The request:
Copy everything from the line containing "Switch to the Settings tab" down to the line containing "Go to next page arrow 1162x544 pixels.", putting "Launch" wherever "Open" appears and changing nothing else. Leave out the pictures.

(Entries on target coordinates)
====

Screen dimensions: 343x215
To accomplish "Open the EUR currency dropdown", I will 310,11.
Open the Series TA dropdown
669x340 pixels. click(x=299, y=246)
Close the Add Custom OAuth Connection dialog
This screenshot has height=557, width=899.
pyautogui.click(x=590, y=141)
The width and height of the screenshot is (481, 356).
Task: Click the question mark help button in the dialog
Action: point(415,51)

====

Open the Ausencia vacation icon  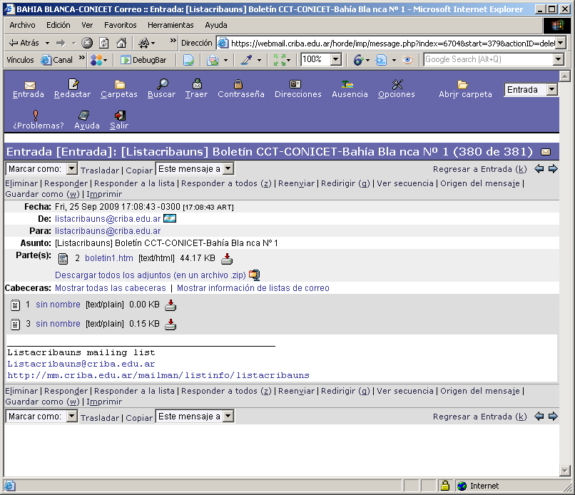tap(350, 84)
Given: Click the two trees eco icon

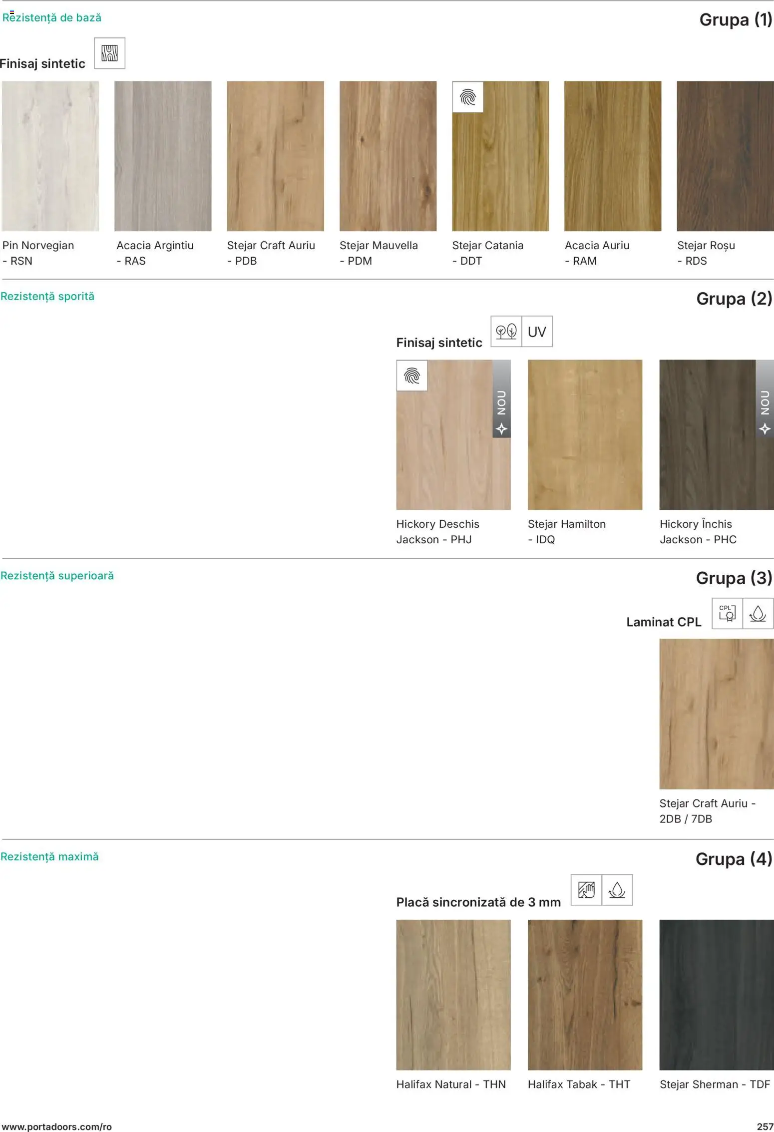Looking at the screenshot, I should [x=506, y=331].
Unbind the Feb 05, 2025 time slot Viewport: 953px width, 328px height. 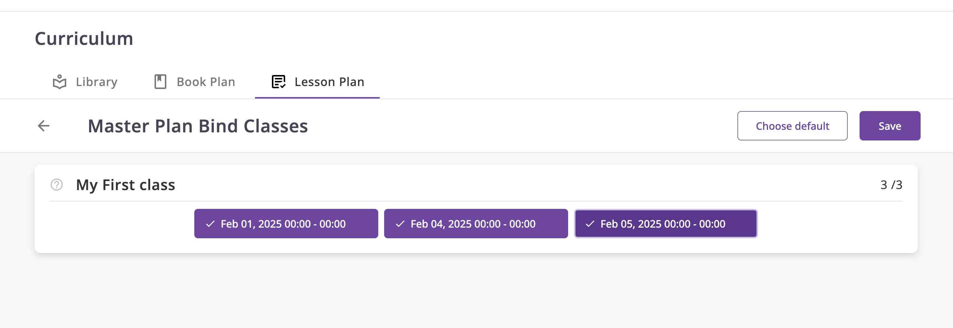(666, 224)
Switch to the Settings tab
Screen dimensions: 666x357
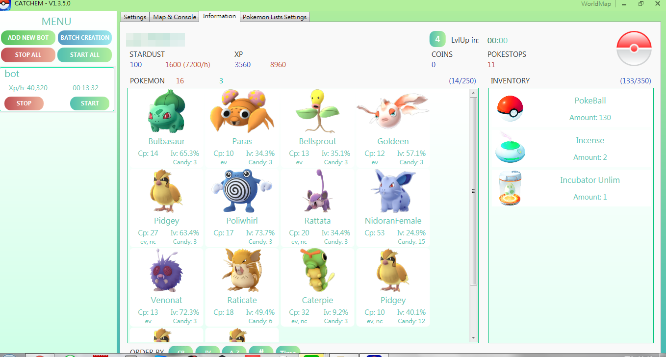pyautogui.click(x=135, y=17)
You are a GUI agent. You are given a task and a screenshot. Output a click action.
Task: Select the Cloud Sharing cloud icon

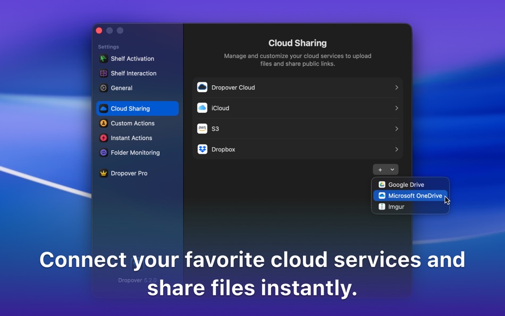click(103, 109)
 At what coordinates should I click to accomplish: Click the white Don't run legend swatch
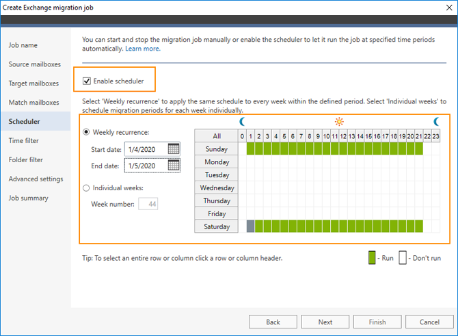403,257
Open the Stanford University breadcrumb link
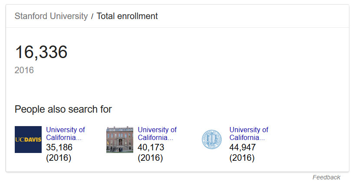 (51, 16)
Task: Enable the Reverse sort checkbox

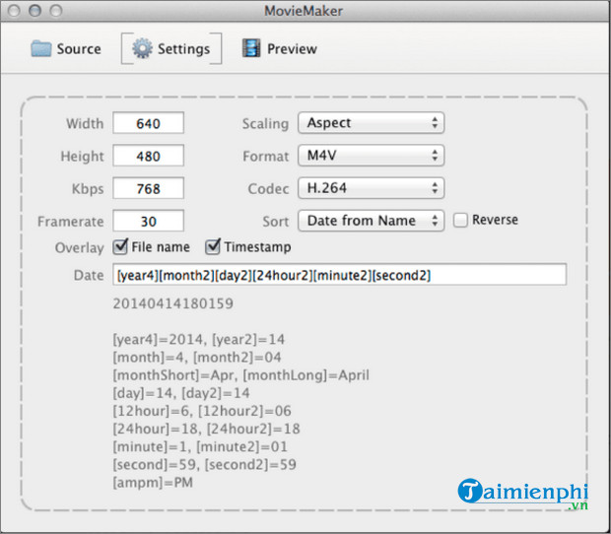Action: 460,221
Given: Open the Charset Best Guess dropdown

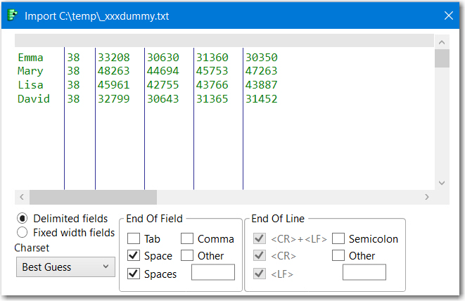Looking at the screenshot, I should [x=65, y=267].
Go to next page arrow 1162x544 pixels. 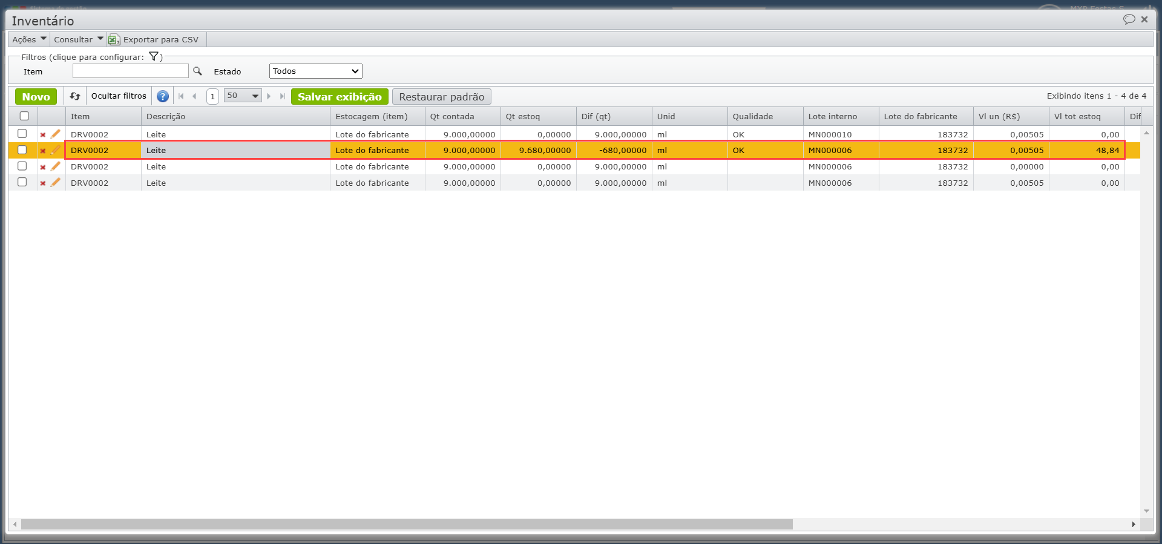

====

Task response:
Switch to the Settings tab
Screen dimensions: 666x357
pyautogui.click(x=135, y=17)
You are a GUI agent. You are given a task and a screenshot. Output a click action.
Task: Select the Cloud Sharing cloud icon

click(103, 109)
 At what coordinates should I click to accomplish: Click the white Don't run legend swatch
403,257
Launch the Stanford University breadcrumb link
 (51, 16)
Task: Enable the Reverse sort checkbox

Action: 460,221
Given: Launch the Charset Best Guess dropdown

Looking at the screenshot, I should [x=65, y=267].
Go to next page arrow 1162x544 pixels. 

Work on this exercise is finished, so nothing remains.